--- BEGIN SOURCE EXCERPT ---

Who invented first computer?
The idea of mechanically calculating mathematical tables first came to Babbage in 1812 or 1813. Later he made a small calculator that could perform certain mathematical computations to eight decimals. Then in 1823 he obtained government support for the design of a projected machine, the Difference Engine, with a 20 decimal capacity. The Difference Engine was a digital device: it operated on discrete digits rather than smooth quantities, and the digits were decimal (0-9), represented by positions on toothed wheels rather than binary digits bits. When one of the toothed wheels turned from nine to zero, it caused the next wheel to advance one position, carrying the digit. Like modern computers, the Difference Engine had storage - that is, a place where data could be held temporarily for later processing. Its construction required the development of mechanical engineering techniques, to which Babbage of necessity devoted himself. In the meantime (1828-39), he served as Lucasian Professor of Mathematics at the University of Cambridge. However, the full engine, designed to be room-sized, was never built, at least not by Babbage. All design and construction ceased in 1833, when Joseph Clement, the machinist responsible for actually building the machine, refused to continue unless he was prepaid.
During
the mid-1830s Babbage developed plans for the Analytical Engine, the
forerunner of the modern digital computer. In that device he envisioned the
capability of performing any arithmetical operation on the basis of
instructions from punched cards, a memory unit in which to store numbers,
sequential control, and most of the other basic elements of the present-day
computer. As with the Difference Engine, the project was far more complex than
anything theretofore built. The memory unit was to be large enough to hold
1,000 50-digit numbers; this was larger than the storage capacity of any
computer built before 1960. The machine was to be steam-driven and run by one
attendant.

--- END SOURCE EXCERPT ---
--- BEGIN LISTING ---

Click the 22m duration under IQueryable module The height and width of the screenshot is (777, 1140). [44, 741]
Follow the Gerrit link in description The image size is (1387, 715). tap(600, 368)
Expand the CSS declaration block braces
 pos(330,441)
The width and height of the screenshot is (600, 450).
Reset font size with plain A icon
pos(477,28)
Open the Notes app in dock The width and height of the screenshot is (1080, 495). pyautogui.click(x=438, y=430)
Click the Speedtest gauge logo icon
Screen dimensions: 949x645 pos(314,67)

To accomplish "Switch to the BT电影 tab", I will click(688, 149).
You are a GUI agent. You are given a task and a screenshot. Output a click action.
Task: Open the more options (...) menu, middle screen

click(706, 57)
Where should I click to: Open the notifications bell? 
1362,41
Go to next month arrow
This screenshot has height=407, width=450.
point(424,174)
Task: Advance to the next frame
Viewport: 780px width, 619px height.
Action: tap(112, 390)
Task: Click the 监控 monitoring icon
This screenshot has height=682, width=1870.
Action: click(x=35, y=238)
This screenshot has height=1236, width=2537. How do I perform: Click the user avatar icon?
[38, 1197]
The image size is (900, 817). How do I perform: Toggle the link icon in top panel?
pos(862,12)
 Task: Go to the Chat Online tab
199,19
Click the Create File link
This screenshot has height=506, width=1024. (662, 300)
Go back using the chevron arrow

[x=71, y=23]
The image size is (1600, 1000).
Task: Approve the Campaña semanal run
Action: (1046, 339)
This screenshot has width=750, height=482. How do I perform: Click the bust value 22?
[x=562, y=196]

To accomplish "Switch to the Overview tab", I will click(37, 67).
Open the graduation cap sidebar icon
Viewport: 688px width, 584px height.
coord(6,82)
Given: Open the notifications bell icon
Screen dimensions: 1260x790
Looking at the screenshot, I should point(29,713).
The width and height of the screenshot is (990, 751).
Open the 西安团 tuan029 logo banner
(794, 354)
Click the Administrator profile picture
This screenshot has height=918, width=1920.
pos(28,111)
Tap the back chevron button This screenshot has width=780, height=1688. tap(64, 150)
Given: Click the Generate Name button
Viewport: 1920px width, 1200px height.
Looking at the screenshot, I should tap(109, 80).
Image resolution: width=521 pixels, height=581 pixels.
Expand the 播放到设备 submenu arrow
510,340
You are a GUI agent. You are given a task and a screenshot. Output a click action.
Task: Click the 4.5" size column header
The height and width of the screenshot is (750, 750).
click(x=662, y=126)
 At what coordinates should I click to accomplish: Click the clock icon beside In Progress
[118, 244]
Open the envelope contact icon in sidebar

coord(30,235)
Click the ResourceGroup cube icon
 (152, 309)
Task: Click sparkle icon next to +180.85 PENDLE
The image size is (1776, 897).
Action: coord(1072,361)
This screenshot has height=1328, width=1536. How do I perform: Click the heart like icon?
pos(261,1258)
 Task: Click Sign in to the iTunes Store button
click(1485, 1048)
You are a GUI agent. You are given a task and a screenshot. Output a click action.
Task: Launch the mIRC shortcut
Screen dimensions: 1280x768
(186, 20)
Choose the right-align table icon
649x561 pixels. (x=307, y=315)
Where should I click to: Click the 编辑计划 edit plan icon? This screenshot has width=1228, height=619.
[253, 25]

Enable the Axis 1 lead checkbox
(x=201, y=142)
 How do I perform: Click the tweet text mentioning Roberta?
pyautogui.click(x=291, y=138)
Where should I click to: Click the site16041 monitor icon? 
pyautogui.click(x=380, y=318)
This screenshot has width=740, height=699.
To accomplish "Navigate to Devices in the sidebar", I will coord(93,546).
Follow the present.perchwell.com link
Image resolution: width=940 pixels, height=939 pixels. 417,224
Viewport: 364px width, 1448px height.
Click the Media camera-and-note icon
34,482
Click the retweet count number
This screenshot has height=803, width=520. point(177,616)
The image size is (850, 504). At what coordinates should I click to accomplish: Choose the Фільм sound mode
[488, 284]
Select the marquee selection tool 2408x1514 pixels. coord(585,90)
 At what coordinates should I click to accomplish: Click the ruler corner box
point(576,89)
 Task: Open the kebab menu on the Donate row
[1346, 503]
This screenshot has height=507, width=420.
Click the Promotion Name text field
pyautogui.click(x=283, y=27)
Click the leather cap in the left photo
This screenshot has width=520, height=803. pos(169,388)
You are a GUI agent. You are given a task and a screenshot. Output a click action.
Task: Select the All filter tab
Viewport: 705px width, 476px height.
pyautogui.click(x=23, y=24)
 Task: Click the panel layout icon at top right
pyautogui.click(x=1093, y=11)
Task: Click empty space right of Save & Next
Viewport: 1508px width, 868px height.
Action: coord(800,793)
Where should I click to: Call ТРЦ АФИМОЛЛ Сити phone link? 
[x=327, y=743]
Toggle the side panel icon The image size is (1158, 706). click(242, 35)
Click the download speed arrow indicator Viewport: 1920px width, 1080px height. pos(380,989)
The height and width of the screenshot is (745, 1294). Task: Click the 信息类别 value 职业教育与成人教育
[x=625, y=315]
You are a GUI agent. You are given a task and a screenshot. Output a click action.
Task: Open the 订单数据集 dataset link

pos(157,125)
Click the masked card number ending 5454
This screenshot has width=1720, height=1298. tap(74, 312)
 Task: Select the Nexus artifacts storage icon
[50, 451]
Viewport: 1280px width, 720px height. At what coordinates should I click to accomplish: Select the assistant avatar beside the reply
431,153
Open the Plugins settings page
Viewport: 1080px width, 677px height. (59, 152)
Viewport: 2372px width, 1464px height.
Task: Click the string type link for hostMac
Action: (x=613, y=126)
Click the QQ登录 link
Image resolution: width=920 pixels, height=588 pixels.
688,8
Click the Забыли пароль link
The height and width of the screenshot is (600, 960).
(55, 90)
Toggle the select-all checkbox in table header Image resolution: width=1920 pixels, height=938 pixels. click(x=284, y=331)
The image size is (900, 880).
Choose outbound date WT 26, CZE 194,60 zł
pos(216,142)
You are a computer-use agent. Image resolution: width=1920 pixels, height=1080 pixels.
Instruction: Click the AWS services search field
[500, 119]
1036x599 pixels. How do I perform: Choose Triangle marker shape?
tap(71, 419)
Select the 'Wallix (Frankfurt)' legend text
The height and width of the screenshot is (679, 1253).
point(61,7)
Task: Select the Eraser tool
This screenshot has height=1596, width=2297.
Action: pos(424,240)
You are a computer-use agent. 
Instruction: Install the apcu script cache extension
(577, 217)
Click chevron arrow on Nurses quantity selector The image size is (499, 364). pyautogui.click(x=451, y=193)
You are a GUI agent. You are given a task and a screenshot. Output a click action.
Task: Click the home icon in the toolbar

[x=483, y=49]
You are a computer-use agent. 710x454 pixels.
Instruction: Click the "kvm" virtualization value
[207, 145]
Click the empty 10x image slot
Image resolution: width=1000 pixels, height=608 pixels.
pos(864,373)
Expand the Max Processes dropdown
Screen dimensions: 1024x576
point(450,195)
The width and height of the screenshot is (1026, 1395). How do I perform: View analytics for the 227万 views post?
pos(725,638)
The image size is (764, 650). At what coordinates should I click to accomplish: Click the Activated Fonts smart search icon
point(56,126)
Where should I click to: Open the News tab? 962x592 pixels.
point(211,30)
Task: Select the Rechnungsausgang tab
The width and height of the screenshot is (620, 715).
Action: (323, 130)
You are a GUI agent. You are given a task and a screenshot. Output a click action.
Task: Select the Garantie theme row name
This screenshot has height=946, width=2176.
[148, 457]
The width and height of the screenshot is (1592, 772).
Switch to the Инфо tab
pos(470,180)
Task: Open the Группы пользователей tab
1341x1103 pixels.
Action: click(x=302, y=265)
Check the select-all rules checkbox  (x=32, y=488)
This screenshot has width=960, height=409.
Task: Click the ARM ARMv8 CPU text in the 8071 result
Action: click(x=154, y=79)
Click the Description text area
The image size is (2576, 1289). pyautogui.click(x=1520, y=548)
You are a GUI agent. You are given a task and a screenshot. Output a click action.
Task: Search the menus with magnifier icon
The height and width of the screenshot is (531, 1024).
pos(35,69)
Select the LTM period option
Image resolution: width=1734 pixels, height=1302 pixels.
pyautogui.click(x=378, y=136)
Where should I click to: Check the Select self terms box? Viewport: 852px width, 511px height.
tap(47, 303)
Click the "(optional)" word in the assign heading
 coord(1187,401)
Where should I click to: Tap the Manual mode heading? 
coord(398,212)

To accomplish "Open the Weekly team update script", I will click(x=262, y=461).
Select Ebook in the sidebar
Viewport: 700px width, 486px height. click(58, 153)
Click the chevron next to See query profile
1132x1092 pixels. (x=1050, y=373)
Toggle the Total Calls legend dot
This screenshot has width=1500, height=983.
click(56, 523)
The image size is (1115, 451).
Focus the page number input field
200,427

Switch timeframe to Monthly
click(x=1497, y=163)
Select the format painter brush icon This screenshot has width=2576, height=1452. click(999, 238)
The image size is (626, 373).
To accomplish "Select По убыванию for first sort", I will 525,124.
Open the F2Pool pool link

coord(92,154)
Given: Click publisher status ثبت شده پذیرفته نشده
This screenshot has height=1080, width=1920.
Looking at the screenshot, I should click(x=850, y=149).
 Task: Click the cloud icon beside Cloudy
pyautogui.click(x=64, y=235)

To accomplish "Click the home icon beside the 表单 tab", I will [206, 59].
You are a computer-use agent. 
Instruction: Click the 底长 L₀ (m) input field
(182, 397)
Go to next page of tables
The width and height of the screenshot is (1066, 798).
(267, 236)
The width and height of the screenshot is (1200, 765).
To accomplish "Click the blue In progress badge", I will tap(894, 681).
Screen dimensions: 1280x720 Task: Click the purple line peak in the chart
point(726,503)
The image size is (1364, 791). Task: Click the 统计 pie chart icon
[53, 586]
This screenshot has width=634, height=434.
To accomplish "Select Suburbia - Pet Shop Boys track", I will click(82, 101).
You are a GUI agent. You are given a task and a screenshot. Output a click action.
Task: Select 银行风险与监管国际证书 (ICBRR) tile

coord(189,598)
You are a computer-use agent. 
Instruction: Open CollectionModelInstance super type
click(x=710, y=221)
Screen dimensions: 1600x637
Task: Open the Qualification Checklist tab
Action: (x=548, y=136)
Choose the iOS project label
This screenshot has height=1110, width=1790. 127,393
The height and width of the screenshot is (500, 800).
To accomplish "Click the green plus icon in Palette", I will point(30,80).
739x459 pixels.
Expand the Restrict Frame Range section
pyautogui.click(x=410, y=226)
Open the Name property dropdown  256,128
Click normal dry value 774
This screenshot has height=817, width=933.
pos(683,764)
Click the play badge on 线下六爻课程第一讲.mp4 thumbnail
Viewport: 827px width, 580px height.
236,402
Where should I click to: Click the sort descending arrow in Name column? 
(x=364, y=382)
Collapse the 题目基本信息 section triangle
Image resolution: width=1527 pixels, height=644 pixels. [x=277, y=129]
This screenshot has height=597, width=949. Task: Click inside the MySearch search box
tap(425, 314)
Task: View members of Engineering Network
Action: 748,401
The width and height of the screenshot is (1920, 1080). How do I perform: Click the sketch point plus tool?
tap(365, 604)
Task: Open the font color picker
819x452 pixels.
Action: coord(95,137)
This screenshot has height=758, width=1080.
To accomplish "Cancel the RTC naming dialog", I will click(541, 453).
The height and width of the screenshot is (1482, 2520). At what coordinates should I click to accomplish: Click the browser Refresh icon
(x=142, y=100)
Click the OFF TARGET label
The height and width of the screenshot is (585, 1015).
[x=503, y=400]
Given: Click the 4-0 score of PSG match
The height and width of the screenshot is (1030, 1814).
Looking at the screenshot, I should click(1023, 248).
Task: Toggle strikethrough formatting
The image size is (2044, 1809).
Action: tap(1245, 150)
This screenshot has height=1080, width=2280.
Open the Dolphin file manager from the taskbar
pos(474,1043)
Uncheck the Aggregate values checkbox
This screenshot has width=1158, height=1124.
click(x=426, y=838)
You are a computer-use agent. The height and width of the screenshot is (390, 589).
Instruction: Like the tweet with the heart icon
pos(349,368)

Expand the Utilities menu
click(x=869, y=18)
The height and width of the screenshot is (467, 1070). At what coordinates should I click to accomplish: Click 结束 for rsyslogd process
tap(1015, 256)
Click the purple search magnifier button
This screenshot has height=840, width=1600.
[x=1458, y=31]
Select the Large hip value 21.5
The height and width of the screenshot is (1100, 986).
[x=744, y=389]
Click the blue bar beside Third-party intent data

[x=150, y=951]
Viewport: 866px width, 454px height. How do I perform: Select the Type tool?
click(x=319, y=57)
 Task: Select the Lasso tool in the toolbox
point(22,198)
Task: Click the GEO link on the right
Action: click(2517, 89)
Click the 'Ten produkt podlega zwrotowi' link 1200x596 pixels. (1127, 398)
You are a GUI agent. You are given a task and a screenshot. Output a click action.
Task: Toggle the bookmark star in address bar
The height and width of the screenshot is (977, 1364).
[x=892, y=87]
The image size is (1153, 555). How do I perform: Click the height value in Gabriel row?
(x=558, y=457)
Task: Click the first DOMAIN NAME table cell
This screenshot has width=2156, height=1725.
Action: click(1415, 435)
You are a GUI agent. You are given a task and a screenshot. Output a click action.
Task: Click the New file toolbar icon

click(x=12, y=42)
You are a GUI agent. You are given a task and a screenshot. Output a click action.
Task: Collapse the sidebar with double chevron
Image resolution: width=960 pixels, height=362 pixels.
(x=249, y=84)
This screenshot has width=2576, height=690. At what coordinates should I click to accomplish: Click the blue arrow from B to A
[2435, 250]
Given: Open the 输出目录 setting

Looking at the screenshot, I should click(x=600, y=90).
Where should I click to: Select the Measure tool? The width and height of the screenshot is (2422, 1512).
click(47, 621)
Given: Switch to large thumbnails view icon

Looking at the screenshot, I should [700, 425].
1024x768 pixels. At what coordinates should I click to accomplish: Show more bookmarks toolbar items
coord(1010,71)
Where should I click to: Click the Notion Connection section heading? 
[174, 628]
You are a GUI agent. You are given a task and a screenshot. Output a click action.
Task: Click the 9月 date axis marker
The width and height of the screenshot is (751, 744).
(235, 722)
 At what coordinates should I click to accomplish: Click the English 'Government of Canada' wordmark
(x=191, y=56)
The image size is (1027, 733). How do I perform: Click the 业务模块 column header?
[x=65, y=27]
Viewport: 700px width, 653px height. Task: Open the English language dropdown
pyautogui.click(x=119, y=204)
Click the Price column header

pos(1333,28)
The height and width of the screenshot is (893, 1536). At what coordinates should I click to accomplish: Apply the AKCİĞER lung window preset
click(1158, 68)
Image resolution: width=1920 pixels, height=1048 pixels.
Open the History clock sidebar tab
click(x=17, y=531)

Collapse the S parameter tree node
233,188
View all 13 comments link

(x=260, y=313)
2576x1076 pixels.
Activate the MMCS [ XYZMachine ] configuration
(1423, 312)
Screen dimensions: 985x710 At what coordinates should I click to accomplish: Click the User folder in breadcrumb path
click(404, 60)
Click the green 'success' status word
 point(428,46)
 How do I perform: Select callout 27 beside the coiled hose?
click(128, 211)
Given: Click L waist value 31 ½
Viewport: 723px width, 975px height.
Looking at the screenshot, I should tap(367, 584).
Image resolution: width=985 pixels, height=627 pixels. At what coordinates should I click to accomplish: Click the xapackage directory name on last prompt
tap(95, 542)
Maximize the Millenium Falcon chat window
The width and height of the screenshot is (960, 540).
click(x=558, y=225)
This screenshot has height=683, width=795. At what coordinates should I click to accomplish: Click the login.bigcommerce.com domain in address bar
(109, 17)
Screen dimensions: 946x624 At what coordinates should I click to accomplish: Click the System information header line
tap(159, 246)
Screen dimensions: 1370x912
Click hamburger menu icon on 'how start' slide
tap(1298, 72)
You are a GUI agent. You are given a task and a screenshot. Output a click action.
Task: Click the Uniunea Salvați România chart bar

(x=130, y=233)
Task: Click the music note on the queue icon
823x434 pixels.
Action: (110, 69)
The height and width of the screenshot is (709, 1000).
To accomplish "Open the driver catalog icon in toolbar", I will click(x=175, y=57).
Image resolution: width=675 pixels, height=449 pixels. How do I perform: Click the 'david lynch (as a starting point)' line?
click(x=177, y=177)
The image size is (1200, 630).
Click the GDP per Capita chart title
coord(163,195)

--- END LISTING ---

TASKS TO PERFORM.
**A.** Answer these questions from the passage on Babbage's calculating engines, one line each:
(i) In what year did Babbage obtain government support for the Difference Engine?
(ii) Who was the machinist responsible for building the Difference Engine, and on what condition would he continue?
(iii) How many numbers was the Analytical Engine's memory unit meant to hold?
**B.** Go on with the passage on Babbage's calculating engines, picking up after its final sentence.

ANSWERS TO THE PROBLEMS.
**A.**
(i) 1823
(ii) Joseph Clement; he would continue only if he was prepaid.
(iii) 1,000 50-digit numbers

**B.**
In
1843 Babbage’s friend mathematician Ada Lovelace translated a French
paper about the Analytical Engine and, in her own annotations, published
how it could perform a sequence of calculations, the first computer
program. The Analytical Engine, however, was never completed. Babbage’s design
was forgotten until his unpublished notebooks were discovered in 1937. In 1991
British scientists built Difference Engine No. 2-accurate to 31 digits-to
Babbage’s specifications, and in 2000 the printer for the Difference Engine was
also built. Charles Babbage made
notable contributions in other areas as well. He assisted in establishing the
modern postal system in England and compiled the first
reliable actuarial tables. He also invented a type of speedometer and the
locomotive cowcatcher.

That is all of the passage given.